A 35-year old female was referred to our department with complaints of abdominal distention, constipation and palpable abdominal mass. Patient had been diagnosed during childhood with tuberous sclerosis (TS) and presented with full manifestation of the disease including facial angiofibromas, mental retardation, epilepsy and retinal lesions. Clinical examination revealed a giant palpable mass occupying the whole abdomen (Fig. 1). A contrast enhanced computed tomography was performed revealing a left renal mass with diameter of 40cm with radiological characteristics of AML (Fig. 2). Renal scan showed a 20% partial contribution of the left kidney to total renal function.

Fig. 1

Abdominal distention due to AML.

Fig. 2

AML as shown in Computed Tomography.

Subsequently, patient underwent left nephrectomy in an open transabdominal approach. Due to close correlation of the AML with the spleen and intraoperative hemorrhage, a splenectomy was performed simultaneously. As it was not technically feasible to extract the whole AML intact, we removed it in three pieces with the largest being 30 cm × 26 cm X 10 cm in diameter. The total weight was 7200gr (Fig. 3). Pathological report confirmed the diagnosis of AML (Fig. 4). Patient was transfused with two units of red blood cells during the operation. No complications were noted postoperatively, peritoneal drainage was removed on 5th day and the patient was discharged on 8th day with normal renal function.

Fig. 3

The whole bulk of AML divided in 3 pieces.

Fig. 4

AML with classic triphasic histology: an admixture of mature fat, thick walled blood vessels and smooth muscle (HE x25).

Discussion

Although AML is quite rare among general population and generally remaining small and asymptomatic, it is quite often encountered in patients suffering from tuberous sclerosis. It is estimated that 26%–80% of patients diagnosed with tuberous sclerosis present with AML, while almost 80% of patients diagnosed with AML do not have TS. In addition, patients with TS present AML in younger age, with larger tumors.
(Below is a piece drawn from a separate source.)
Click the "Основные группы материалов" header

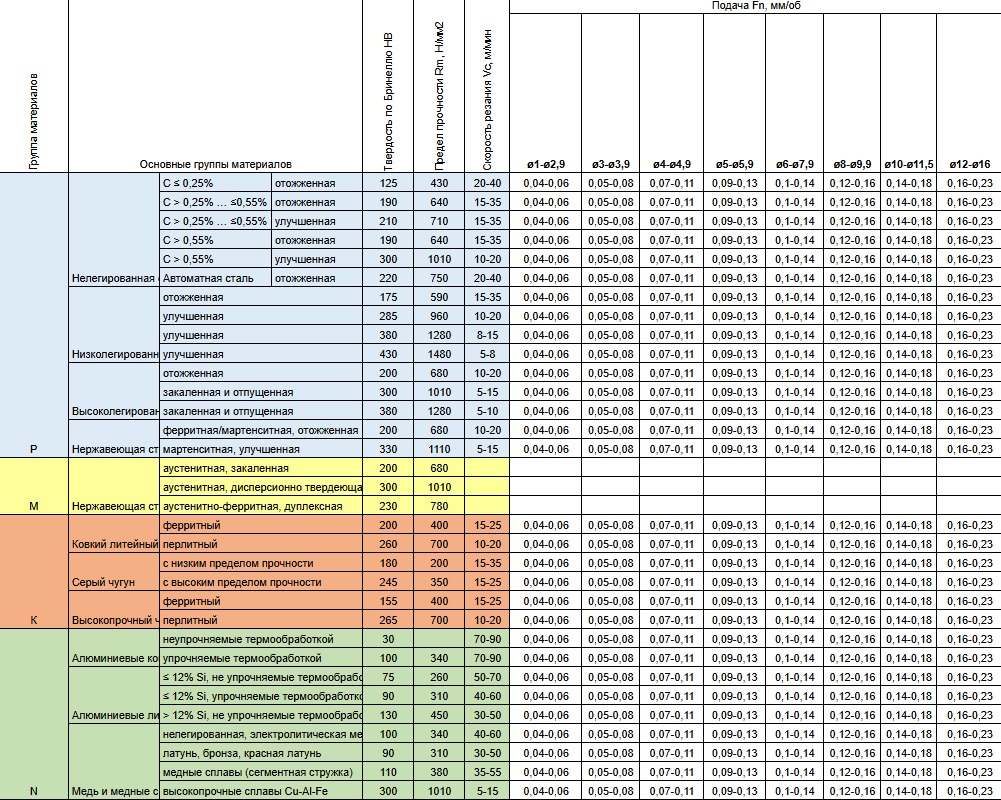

Clinical manifestations of AML include abdominal pain, distention and haematuria, although small masses are often asymptomatic. The most serious and dangerous complication with high mortality rates is spontaneous bleeding into the retroperitoneal space from pathological vessels, referred to as Wünderlich syndrome, straightly associated with diameter.
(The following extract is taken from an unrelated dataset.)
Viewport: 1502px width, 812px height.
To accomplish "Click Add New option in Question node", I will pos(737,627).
Close monitoring is the best option for most cases of AML and indications for surgical treatment include tumor size > 4cm and presence of symptoms at the time of diagnosis. If a surgical approach is decided, nephron-sparing surgery is the method of choice whenever technically feasible. In other cases nephrectomy is performed. The decision for open approach, laparoscopic of robot-assisted surgery is based on surgeon's experience.
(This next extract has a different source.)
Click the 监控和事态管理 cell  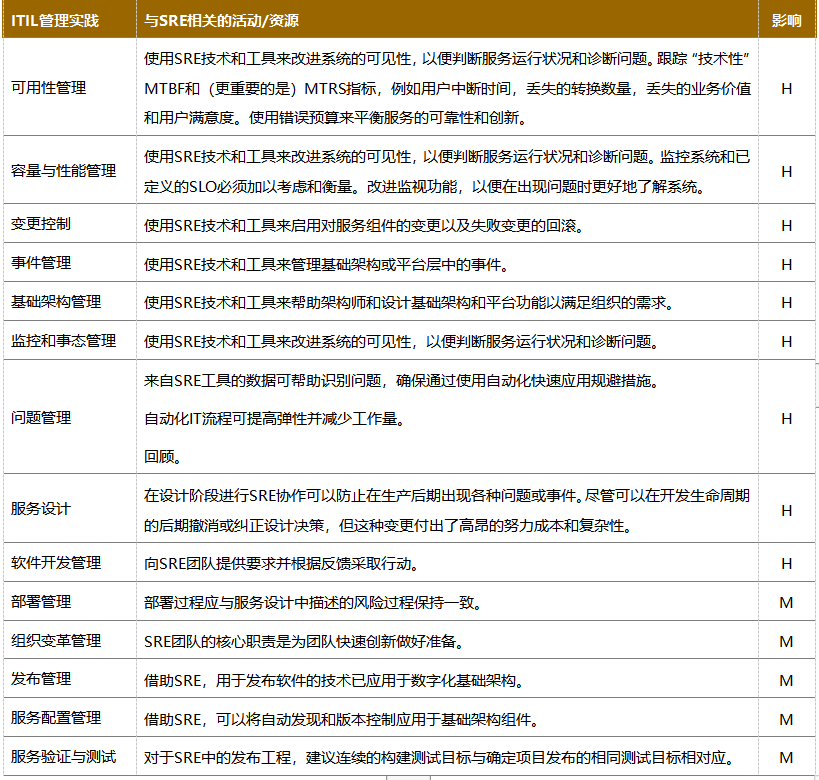(x=63, y=341)
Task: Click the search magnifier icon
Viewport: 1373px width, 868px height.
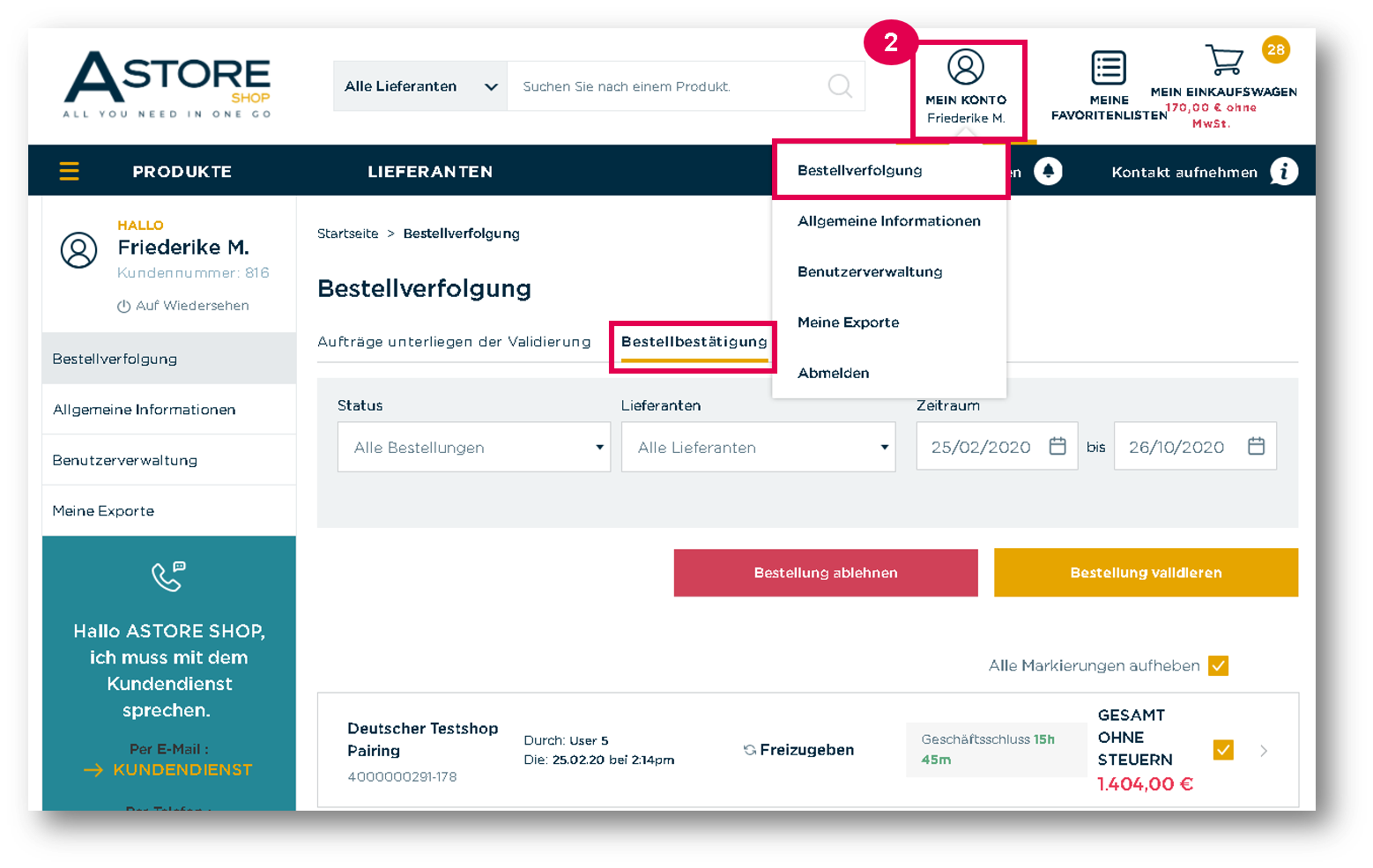Action: pos(840,85)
The open approach for nephrectomy in our patient was preferred mostly due to the massive size of the AML and the close correlation with the spleen. To our knowledge, this AML is one of the largest reported in literature and the biggest reported to be treated in a Greek hospital., Giant AML of proximal size has been reported by Katz and Poster, where the mass measured 45 cm × 20 cm × 15 cm and weighed 3500 gr. In review of the literature, the heaviest AML is the one reported by Taneja et al. with total weight of 7500 gr.